Sunday, May 30, 2010

Boundaries of Space and Time

Apparently John Cleese is not a writing mother. For him to be creative he feels we all need boundaries of space and time. Which is all well and good... except when you can't get those things and have a deadline anyway.

Have a look. <-youtube video.

Some Thoughts on Bullies

Recently I came across a post on Facebook by Annie Fox (http://anniefox.com/cruel.php) and found her web site Cruel's Not Cool.  My son has been mistaken for a bully in the past due to some behaviour issues. In fact he was what some call a provocative victim - someone who kind of gets himself in over his head with kids socially and then can't retreat and tries to fight his way out.


We hosted a Dare to Care session for parents at our school and the administration followed it up with a kid's version. It helped me solidify some thoughts and feelings I have about bullies and bullying and victims and victimization.


I'll give you some background: I had bullying tendencies as a child. I bullied my brother and some kids at school... then somewhere along the way the tables were turned and I became a victim throughout grades 6-9. It was a horrible time in my life and I really feel I got dealt a much tougher deal than what I'd dished out. I think when I bullied as a kid I was a situational type of bully... there was no systematic bullying, which is one of the necessary ingredients to be a true bully.

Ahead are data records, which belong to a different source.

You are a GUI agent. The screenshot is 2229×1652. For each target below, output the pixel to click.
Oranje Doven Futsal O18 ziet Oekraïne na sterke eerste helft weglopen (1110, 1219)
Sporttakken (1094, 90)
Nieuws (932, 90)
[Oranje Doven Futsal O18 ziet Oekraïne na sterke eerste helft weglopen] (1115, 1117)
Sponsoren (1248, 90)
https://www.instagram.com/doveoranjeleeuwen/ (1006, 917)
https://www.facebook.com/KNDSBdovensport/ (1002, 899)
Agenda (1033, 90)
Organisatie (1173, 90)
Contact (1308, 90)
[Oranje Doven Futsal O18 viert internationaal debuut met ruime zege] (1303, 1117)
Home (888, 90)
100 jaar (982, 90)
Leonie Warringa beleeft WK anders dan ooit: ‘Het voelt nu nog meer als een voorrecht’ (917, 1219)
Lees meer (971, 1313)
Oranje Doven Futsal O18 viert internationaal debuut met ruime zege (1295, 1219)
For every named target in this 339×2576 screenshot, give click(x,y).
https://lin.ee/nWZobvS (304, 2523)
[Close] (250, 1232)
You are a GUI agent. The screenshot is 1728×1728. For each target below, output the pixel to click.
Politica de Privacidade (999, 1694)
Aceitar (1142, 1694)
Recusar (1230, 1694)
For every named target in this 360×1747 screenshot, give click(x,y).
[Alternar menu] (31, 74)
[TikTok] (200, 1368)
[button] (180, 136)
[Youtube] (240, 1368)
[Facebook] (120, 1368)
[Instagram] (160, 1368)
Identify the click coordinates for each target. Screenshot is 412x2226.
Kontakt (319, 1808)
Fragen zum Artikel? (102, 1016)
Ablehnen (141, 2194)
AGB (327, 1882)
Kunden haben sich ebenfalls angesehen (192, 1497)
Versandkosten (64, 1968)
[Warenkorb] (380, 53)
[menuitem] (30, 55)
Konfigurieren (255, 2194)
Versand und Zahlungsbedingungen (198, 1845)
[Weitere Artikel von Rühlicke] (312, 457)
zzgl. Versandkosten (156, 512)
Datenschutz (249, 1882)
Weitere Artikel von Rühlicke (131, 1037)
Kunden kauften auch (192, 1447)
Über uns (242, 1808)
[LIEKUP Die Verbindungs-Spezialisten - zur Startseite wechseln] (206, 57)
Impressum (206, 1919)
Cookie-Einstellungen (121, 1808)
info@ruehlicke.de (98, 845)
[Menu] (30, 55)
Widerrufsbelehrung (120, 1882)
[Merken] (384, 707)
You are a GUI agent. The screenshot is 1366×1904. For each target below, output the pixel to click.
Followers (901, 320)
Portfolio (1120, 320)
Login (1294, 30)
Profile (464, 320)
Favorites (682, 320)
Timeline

But let me get back on track with my thoughts...



First I think we have to realize that adults can display some bullying behaviour that is masked as "authority" or "demanding respect". They forget that you must give respect to gain it and they write off kids' feelings as moot... so not surprising kids behave the same way to others.


Second, I think we need to consider that no child grows up as a natural bully. they were all bullied before... likely by adults first.


So often we think bullies need to be made to feel worse for their actions but we forget that if they were at peace inside themselves and feeling ok about themselves, they wouldn't be bullies in the first place and no amount of shunning or brow beating will make them choose better actions in the first place, it will just make them bury their emotions for a later date, sometimes in adulthood in the workplace.


As a society we save all our compassion for the victims, we have none left for the bullies. Imagine if we treated them as victims as well, or saved some compassion for them. It's obvious that they are hurting inside and it's just overflowing...


The solution that society finds acceptable is to tell the bully that he or she is wrong/bad/evil/horrible. That in itself is a form of bullying, systematically (a system, society) telling someone they are "less than". It's not discipline, discipline comes from the word discipleship: "One who embraces and assists in spreading the teachings of another".


To me, this means we have to embrace and assist bullies, to help them heal and find their missing pieces. Because when they do that, they can fully understand how their actions affect others and they can fix the wrongs their actions created.

Thursday, May 13, 2010

Shoot. Me. Now.

I said I wouldn't do it. I said that I was done. I said I was backing off and taking time out for me.

I said they'd survive without me. I said it was their problem. I said I needed to focus on the important things.

I said a lot of things.

Like today.... when I said "yeah, ok, I'll be PTA Chairperson again this year...."

I don't know what I was thinking. I guess my supermom cape was calling... or I just can't let go of something when there's no one picking it up.